Esperimento. Immaginate New York in una tarda notte d'estate, leggermente ventilata. Non riuscite a dormire, uscite per una passeggiata, fissate sui marciapiedi la vostra ombra riflessa dalle luci delle banche. La città è semideserta. Siete vagamente angosciati, ma tutto sommato mantenete la calma. Aspirate a una serenità chimerica. Bene, siete l'alter ego di Matt Berninger, il cantante dalla voce baritonale dei brooklyniani The National, al quarto disco.

"Boxer" è quello che voi provate girando per la città: gli amori che sognate dentro appartamenti che intravedete appena, le illusioni che vi portano a passeggiare verso il curato parco metropolitano, le inquietudini che si proiettano sui palazzi che vi incombono addosso. L'aria ha il sapore di un cocktail fuori moda. Il sound è scuro ed elegante, una new wave molto soffusa, con poche tinte oltre al nero. La voce di Berninger sta a metà tra quelle di Paul Banks e Nick Cave: è profonda, calda, ma controllata. Le chitarre sono poco invasive. Il basso raramente va in primo piano. Tutto è affidato al piano, a tastiere ariose e a una batteria meccanica (a tratti, sembra, semi-elettronica), che fa tenere un ritmo preciso ai vostri passi, secco. È la batteria dei Joy Division in "Passover", cruda.

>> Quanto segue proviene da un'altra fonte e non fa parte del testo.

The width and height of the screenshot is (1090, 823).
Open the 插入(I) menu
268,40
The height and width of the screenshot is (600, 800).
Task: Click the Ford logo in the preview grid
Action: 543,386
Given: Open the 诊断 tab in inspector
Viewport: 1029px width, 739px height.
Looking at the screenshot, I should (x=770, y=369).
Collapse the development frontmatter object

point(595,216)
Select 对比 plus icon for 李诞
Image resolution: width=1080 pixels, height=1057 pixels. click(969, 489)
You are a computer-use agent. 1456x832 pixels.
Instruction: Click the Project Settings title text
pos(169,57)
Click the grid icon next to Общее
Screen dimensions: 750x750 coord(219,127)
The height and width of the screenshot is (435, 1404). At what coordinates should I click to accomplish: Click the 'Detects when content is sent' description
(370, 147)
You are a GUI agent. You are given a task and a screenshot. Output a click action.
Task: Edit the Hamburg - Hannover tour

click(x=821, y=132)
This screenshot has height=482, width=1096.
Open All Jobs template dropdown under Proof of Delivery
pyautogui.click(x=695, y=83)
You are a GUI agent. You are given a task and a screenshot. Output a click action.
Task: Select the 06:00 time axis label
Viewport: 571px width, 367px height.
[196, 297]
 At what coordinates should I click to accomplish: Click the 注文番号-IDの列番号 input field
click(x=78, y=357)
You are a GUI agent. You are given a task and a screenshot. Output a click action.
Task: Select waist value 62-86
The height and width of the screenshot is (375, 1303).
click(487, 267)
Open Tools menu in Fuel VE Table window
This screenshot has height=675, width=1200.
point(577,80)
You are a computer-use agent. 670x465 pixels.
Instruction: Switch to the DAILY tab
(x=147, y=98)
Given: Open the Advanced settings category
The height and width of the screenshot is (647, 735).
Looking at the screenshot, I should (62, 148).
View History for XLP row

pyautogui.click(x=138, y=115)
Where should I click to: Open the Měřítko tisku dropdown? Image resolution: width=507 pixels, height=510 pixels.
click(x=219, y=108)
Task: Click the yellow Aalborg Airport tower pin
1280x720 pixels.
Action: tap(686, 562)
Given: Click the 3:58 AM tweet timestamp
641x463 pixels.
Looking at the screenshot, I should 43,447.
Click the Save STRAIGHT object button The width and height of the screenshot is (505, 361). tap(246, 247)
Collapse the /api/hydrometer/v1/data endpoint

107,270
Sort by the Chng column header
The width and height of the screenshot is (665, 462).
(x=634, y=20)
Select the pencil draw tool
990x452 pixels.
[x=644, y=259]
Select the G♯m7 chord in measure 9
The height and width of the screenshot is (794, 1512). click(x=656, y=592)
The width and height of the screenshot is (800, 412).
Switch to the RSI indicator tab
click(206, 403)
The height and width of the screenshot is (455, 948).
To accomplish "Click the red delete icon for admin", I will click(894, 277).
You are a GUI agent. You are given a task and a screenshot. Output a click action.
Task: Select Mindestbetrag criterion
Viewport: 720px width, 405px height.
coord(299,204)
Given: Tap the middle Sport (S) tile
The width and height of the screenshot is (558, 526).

Passate attraverso la NYC degli Interpol. Ma la metro non è un porno, e i marciapiedi non sono un caos. È tutto più vellutato, quasi romantico, ovattato. Eppure un pezzo come "Mistaken For Strangers" gli Interpol lo ruberebbero volentieri ai conterranei: per quei vuoti, quelle interruzioni che lasciano nuda la voce, riprese poi con uno svogliato e sporco spleen. Solo qui e in "Apartment Story" potete trovare uno stile davvero interpoliano, con chitarre sfocate e richiami post-rock, che giocano nei muri ma anche negli intarsi, più in direzione I Love You But I've Chosen Darkness. Sempre nel buio si resta.

I pezzi migliori li scandisce il piano (suonato da Sufjan Stevens in "Ada"). "Fake Empire", piano, batteria e voce in crescendo, è semplicemente una gran canzone. A livello altissimo "Brainy", trasognata e aerea, "Squalor Victoria", che ha l'aria di eleganti locali svuotati. L'intensità sfiora il dramma senza sprofondarci: potete fumare una sigaretta con stile, mascherando la nevrosi, tenendo la disperazione sotto controllo. Le paranoie le dissimulate. Difficile cadere negli abissi di Curtis & co: state sull'orlo. La batteria martellante e dura fa a pugni con una voce romanticamente demodé.

I testi di Berninger sono slegati, sconnessi, come l'asfalto che calpestate. Ammassano immagini surreali e scene prosaiche. C'è anche qui lo stile visionario di Banks, fatto più cinico, houellebecquiano. Così in "Slow Show", più vicina a un rock americano, con gli archi rinforzati da una fisarmonica e da corni: "Can I get a minute of not being nervous and not thinking of my dick?". Poi una nota sentimentale: "You know I dreamed about you for twenty-nine years before I saw you". Altalene da sbronzi. Vedete lei nei visi dei pochi passanti.

"Green Gloves" e "Guest Room" sono gli altri gioielli, costruiti sugli intrecci vertiginosi tra tastiere e chitarre. Ma nessuna delle dodici tracce stecca. A tratti sembra di sentire il Nick Cave di "The Boatman's Call", quello di "(Are You) The One That I've Been Waiting For?", in punta di piedi, straziato ma presente a se stesso. Così nella finale "Gospel".

Smettete di camminare. La città è indie e romantica. Il suo caos ha una sordina. Vi guardate meglio attorno: non vi siete mossi di un metro. Ma avete il cuore che vi pulsa nelle orecchie.